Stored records
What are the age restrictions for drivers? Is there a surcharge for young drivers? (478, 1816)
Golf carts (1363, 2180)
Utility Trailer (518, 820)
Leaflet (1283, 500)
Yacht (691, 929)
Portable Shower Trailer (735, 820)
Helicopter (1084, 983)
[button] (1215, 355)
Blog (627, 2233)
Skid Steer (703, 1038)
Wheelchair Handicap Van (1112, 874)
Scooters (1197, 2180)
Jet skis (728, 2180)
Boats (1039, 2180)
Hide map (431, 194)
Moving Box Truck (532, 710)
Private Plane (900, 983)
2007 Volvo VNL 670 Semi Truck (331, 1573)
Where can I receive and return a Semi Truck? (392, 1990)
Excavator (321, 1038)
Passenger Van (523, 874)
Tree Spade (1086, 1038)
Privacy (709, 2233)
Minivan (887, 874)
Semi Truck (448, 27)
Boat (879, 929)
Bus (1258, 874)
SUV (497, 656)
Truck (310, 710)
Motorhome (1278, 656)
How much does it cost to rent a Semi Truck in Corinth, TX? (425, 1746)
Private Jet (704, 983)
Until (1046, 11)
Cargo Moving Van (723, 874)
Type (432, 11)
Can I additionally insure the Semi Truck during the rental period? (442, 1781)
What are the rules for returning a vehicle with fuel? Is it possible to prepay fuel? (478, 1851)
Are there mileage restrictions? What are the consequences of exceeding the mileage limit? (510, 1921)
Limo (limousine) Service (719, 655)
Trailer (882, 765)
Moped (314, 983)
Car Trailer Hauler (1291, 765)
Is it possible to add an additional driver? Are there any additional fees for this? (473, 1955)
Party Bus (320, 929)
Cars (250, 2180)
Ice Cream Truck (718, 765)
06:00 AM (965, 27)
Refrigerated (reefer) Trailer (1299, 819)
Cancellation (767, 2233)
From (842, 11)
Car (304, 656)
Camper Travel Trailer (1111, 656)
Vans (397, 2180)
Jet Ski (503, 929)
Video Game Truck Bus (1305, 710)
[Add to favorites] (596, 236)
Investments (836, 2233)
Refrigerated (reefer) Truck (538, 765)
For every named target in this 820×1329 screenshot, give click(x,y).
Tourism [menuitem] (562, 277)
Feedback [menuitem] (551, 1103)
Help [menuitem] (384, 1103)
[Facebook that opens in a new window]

Your objective: Each line above that contains the word "What" should be copied.

Reply:
What are the age restrictions for drivers? Is there a surcharge for young drivers? (478, 1816)
What are the rules for returning a vehicle with fuel? Is it possible to prepay fuel? (478, 1851)
Are there mileage restrictions? What are the consequences of exceeding the mileage limit? (510, 1921)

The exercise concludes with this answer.